We're one "crisis" away from single paper--and ObamaCare is a crisis waiting to happen! All we need is for what everybody expects is going to happen to ObamaCare--to actually happen--and it's:
Oh, we got trouble,
Right here in River City,
With a capital "T"
And that rhymes with "P"
And that stands for...whatever the president wants it to stand for!
Fuck yes it is. By this logic it wouldn't have been plausible for the Democrats to pass Obamacare to begin with, because of their 150+ years of public policy fuck ups. It's plausible to think that the public has it's head up it's ass when it comes to lawmaking, it always has and it always will. It's how democracy works.

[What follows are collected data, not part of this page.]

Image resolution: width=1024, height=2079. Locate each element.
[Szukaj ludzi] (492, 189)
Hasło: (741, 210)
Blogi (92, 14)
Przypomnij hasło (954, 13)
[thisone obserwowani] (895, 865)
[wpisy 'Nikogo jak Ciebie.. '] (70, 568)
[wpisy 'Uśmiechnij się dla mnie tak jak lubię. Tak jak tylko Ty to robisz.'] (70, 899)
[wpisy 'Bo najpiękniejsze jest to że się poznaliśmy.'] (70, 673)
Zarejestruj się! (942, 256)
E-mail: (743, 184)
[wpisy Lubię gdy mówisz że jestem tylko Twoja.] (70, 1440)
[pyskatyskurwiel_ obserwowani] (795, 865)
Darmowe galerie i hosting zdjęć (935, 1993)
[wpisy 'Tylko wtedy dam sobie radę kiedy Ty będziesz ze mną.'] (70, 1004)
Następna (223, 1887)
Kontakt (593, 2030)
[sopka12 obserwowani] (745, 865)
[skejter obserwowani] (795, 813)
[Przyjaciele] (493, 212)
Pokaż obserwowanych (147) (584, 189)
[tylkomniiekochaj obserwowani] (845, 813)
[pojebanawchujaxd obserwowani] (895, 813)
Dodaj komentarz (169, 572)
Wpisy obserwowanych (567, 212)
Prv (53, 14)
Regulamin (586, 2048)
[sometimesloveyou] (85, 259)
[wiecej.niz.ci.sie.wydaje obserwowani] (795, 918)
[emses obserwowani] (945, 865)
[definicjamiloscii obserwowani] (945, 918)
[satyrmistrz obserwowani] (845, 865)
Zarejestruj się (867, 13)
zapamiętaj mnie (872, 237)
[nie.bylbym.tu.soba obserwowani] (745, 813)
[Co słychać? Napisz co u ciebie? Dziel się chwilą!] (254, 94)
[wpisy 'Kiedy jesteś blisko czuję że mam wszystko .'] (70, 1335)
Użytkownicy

"By this logic it wouldn't have been plausible for the Democrats to pass Obamacare to begin with."
Exactly.
Besides the Republicans are racists--and I can prove it! Why just the other day they fished some Christians out of the ocean from a boat they were sailing around--with their children--under God's orders! Do you know Sarah Palin thinks she can see Hawaii from her back yard? And, besides, Christine O'Donnell was a witch in high school! Don't you see? They want to shoot guns, and, like I said, that proves they're all racists!
Why would you let the racist Republicans save us from the insurance companies? It's time for Single Payer now!
Conservatives have long worried that Obamacare is just a stalking horse for an eventual single-payer health system.
Considering Obamacare's likelihood of success, it's difficult to reach any other conclusion.
Its not like this is the first time the mask has slipped, either. Hell, Dems were on the record before it even passed that this was the plan all along.
Reid isn't laying the groundwork for single payer?not really. But he's putting up cover for the law's potential failures, and warning, to anyone who will listen, that "fixes" will be coming down the line.
Hegelian Dialectic in action? Say it ain't so, Sudserman. Say it ain't so.
In other news the Sky is in fact blue.
"That means it would be very difficult for even a large and motivated group of Democratic legislators to make a premeditated single-payer-in-steps plan work."
Counting on the proponent's incompetence to prevent a policy you oppose is not a sound strategy.
When did you expect libertarians to have sound strategies?